Los pensamientos, o pensares, son la obra enferma de una enfermedad doble, la enfermedad esencial, crónica, ontológica de la condición humana, patología incurable a la cual se agrega la enfermedad refleja o reflexiva de la lucidez de quien se sabe enfermo.
A lo largo de la lectura de texto tan extravagante se va haciendo patente que esos pensares son una pesada carga de la cual hacerse cargo en el ejercicio mismo de reducirse uno mismo a la nada a la que por condición pertenece. Es la inquietante forma que adopta el peso de la insignificancia, de lo efímero, de la vacuidad más íntima, más dolorosa, la tragicomedia de esa criatura que no es nada y que no puede soportarse a sí misma, por lo cual se hincha envanecida como si estuviera llena de sentido, de realidad, de eternidad, y sufre así una comedia de la que nada sabe y que toma por real. Toda vida es juego y la escritura es el combate con el cual despojarse de las máscaras con las cuales los hombres, sin percatarse, juegan a no jugar.
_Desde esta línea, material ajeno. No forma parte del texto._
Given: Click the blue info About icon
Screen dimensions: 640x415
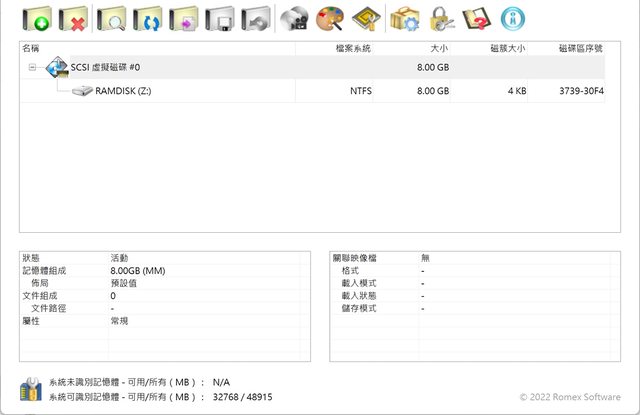Looking at the screenshot, I should [x=512, y=18].
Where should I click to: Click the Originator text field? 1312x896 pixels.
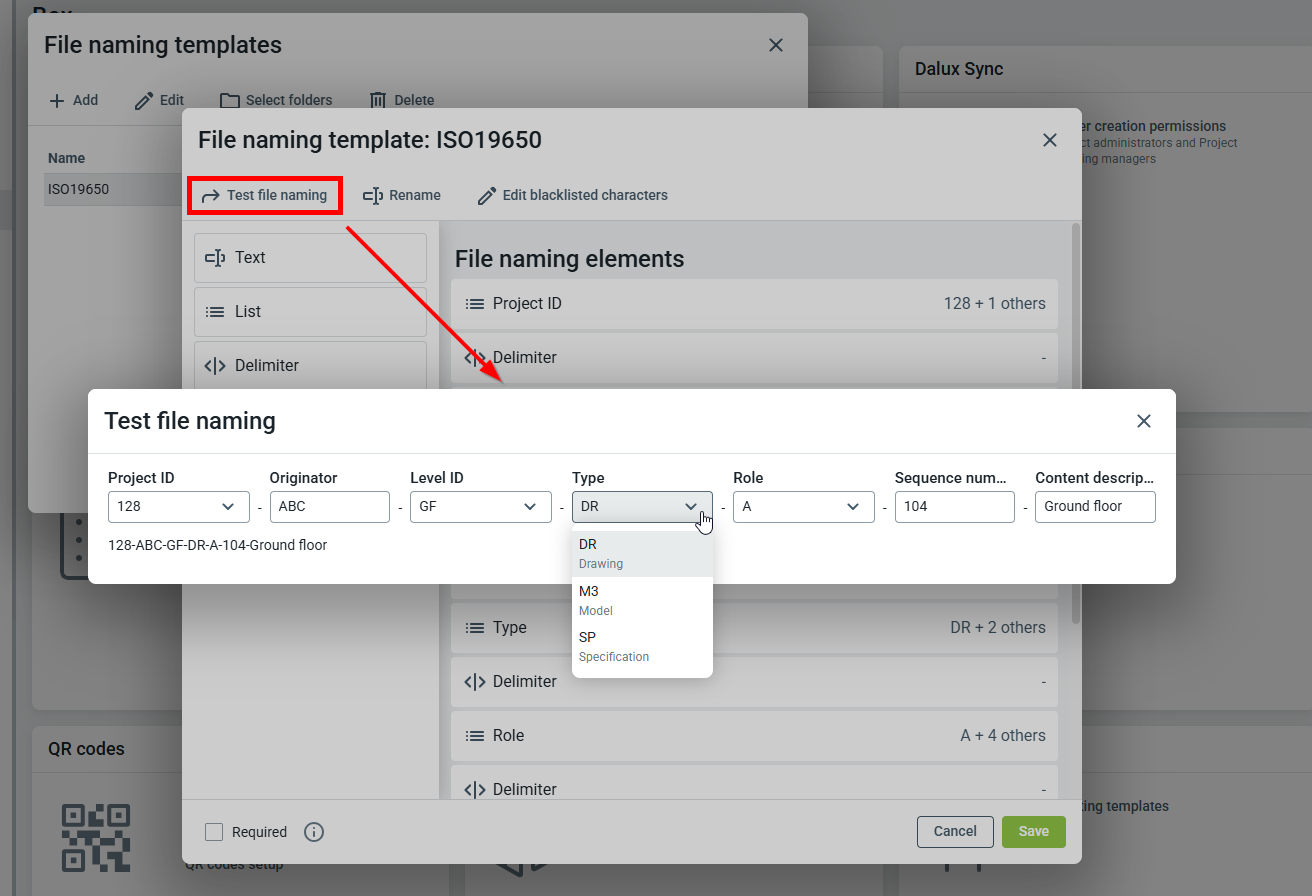coord(330,507)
Pocas ediciones exigen una tarea filológica como la de estos papeles. Se necesita un minucioso trabajo de ordenación, en cierto modo sin red, pues falta el soporte de un texto acabado; de traducción de textos fragmentarios llenos de vocablos con un uso específico en el francés del s. XVII; de comentarios y exégesis, con abundantes y, a la luz de lo singular de la obra editada, necesarias notas a pie de página. Se trata de una labor de edición sin parangón completada con un prólogo afilado, erudito y de gran potencia literaria, y con una "Caja Virtual" (un banco de datos digital) gracias a la cual recorrer en red las conexiones, cosidos, descosidos y agrupamientos posibles del sistema de fichas en que consistían esos pensamientos. Un trabajo editorial que, sobre todo, requiere una potencia filosófica y un conocimiento de Pascal y del pensamiento del s. XVII excepcionales, como es el caso del profesor Albiac, que ha consagrado su vida académica al estudio de esa fase impresionante del pensamiento filosófico. La publicación de esta edición íntegra de los Pensamientos con traducción nueva, mimada y minuciosa, supone un verdadero acontecimiento editorial para el mundo académico filosófico.
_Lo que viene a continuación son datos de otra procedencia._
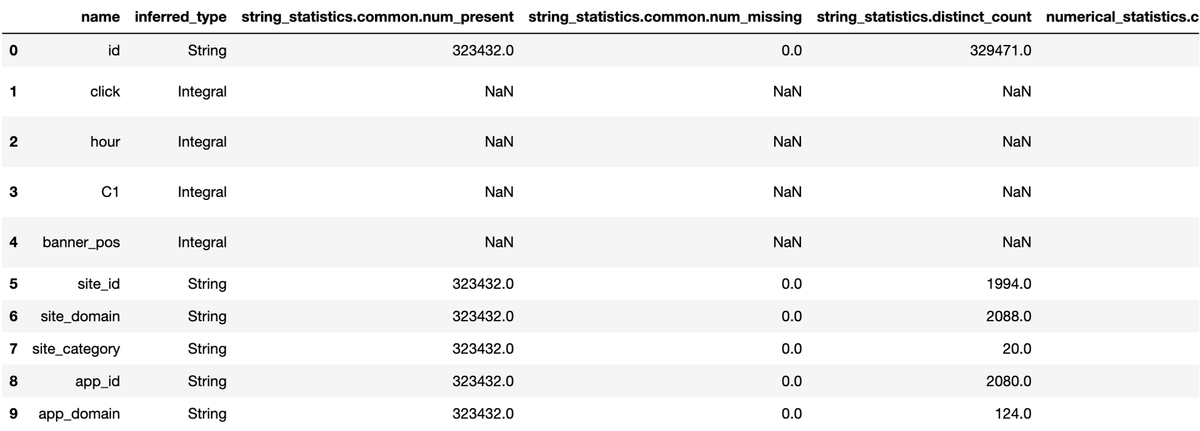The height and width of the screenshot is (431, 1200).
Task: Click the 'site_domain' name cell
Action: coord(80,316)

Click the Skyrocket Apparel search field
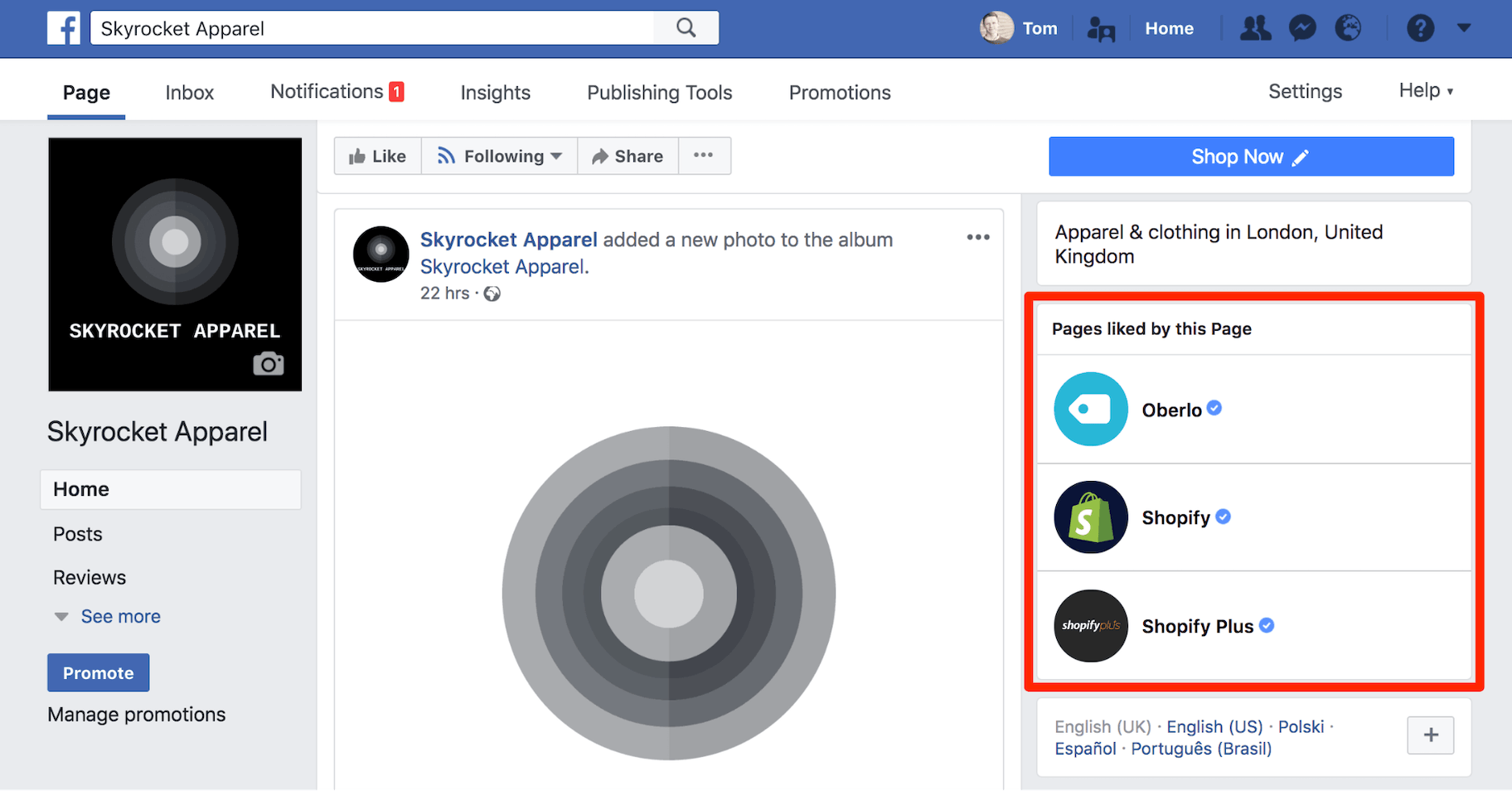pos(373,28)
Pero ¿qué puede atraer a un filósofo materialista y ateo de un teólogo intransigente, de un polemista contra los jesuitas, contra los ateos y libertinos de su época, a los que frecuentó en su mundanidad anterior a la conversión, de una obra que se levanta y se anula ante el silencio de un Dios que desborda la razón humana?
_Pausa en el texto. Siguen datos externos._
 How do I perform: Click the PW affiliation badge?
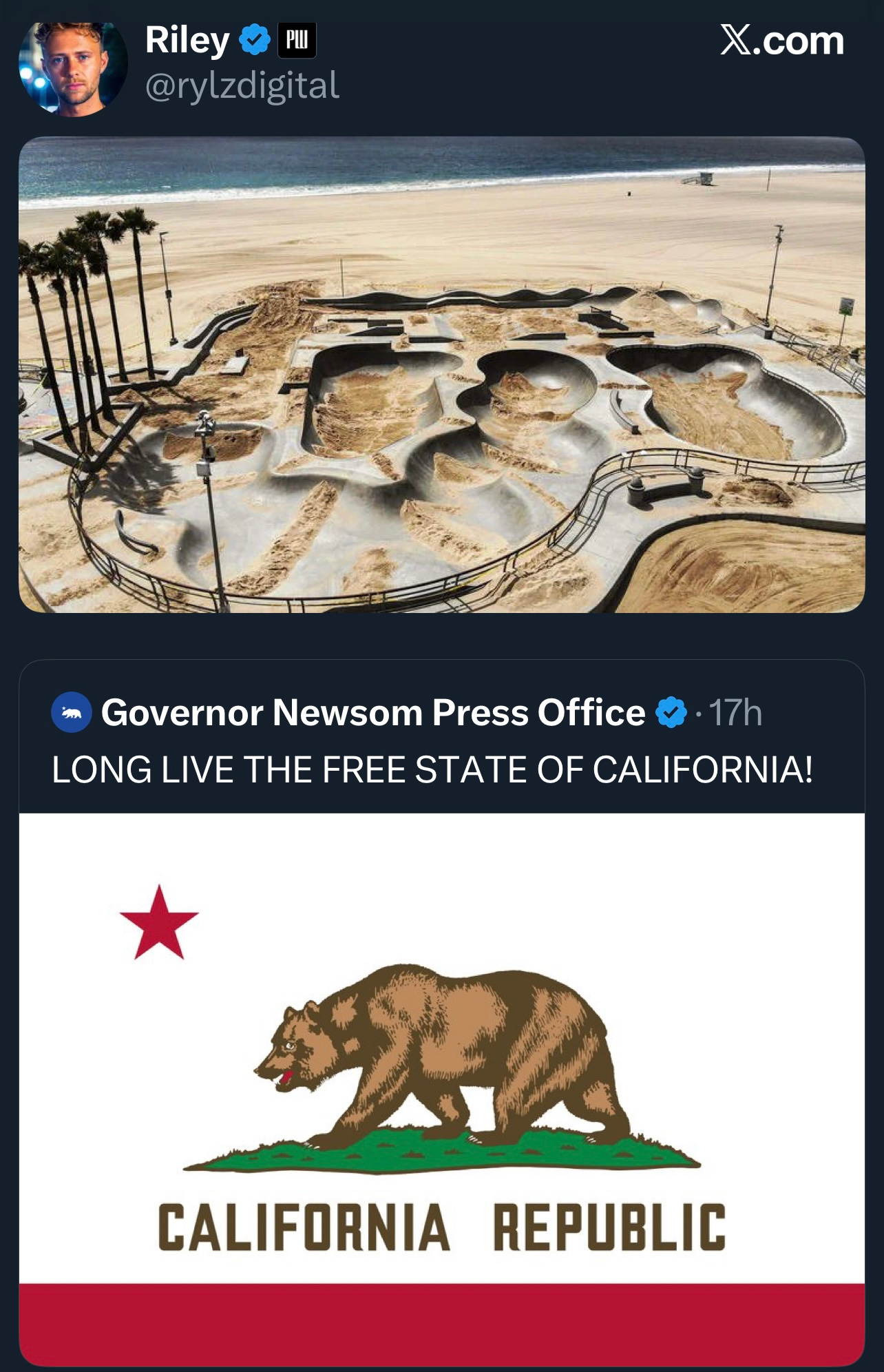tap(297, 40)
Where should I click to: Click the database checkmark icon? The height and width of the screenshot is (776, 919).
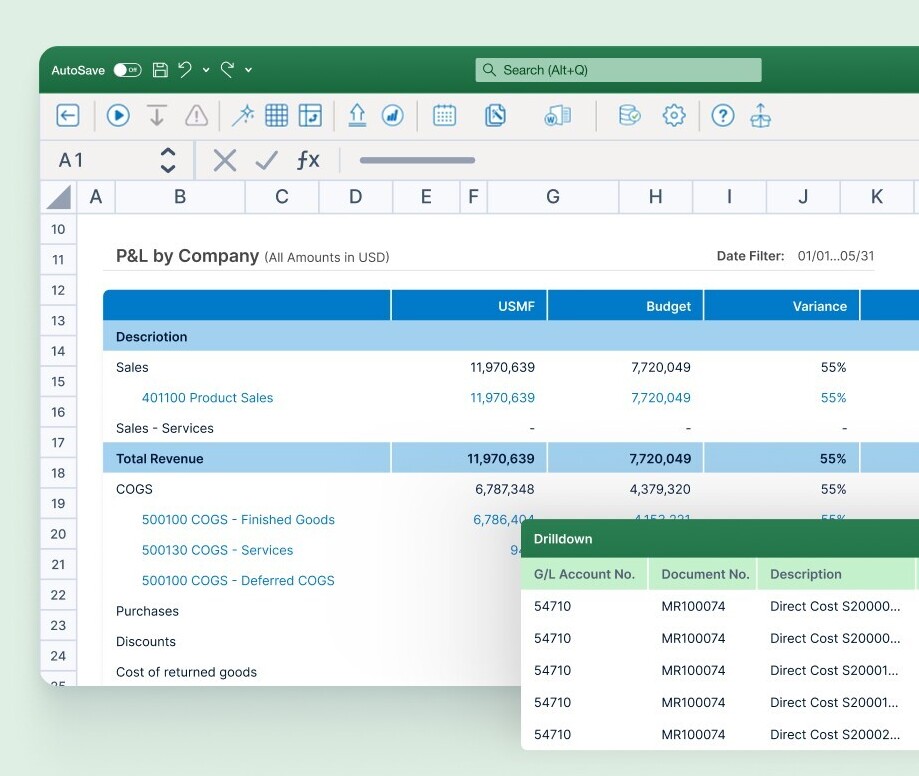tap(629, 116)
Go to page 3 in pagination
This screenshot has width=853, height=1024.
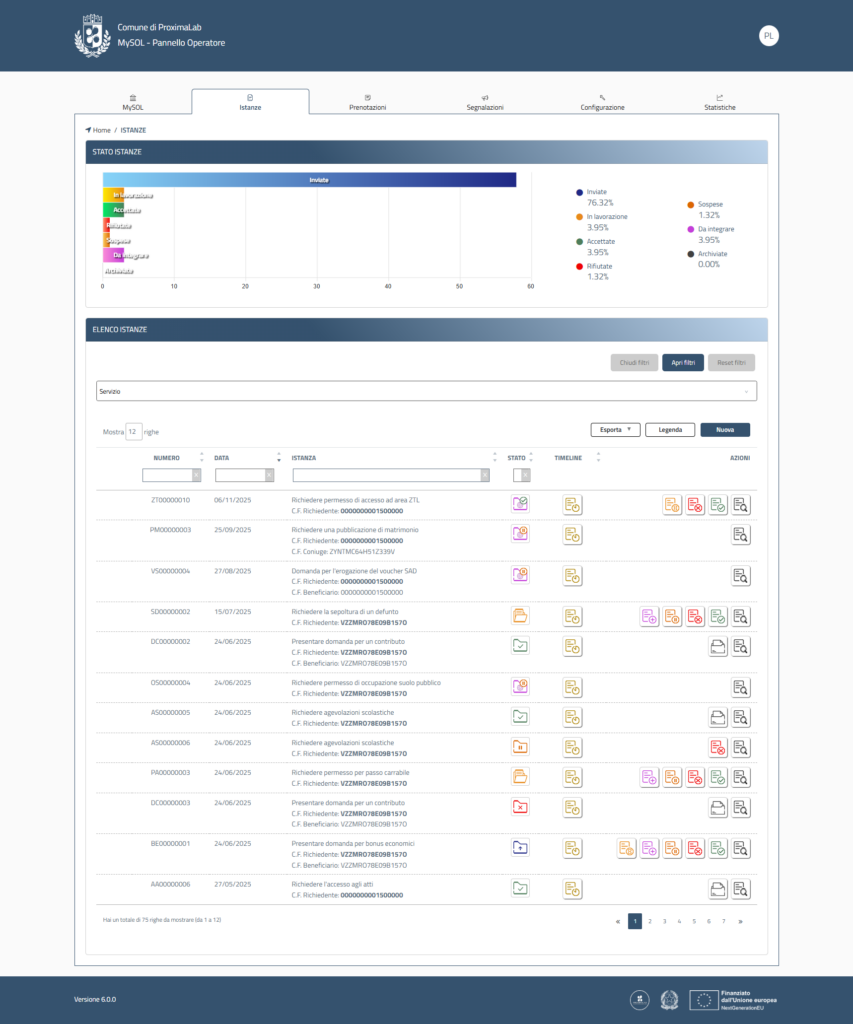point(664,921)
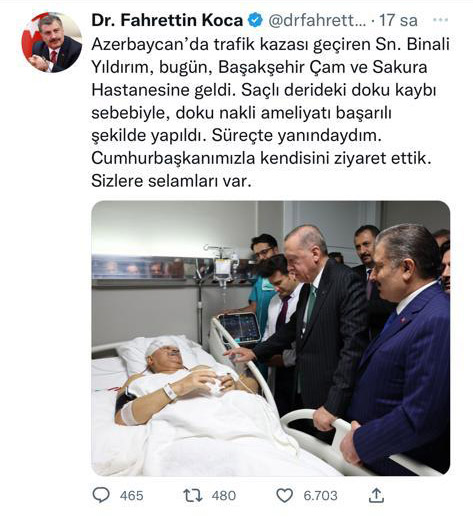
Task: Click the closing line Sizlere selamları var
Action: pyautogui.click(x=171, y=181)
Además de los desafíos que arroja la idea de que lo mundano es puro vapor con el que se tejen los sueños, del cuerpo humano como mecano automatizado, acaso nada más y nada menos que una inteligencia deslumbrante, exasperada, y la paradoja esencial de un pensamiento que aboca a esa sinuosa pero precisa forma del silencio que la lucidez más extrema adopta en la escritura. Tras citar el verso de Góngora contra la muerte ("La razón abra lo que el mármol cierra"), el profesor Albiac, en la presentación celebrada en Madrid, culminó su ofrecimiento de la obra con el siguiente implacable dictamen:
Los Pensamientos son las esquirlas de ese mármol sobre el cual la razón se ha estrellado sin lograr imponerle sentido.
En Pascal, la filosofía es, por todo ello, burla de la filosofía, pues no es más que un sutil entretenimiento, deporte sofisticado, vanidad, soberbia, es decir, blasfemia. Y sólo vence su fracaso destruyendo todo sentido, incluido el de la propia filosofía. La claridad del pensar filosófico obliga a reconocer la precariedad de la filosofía misma, que no puede, según ya advirtió Sócrates, más que rozar apenas la piel de la realidad. Pero no deja por ello de ser filosofía. Alta filosofía.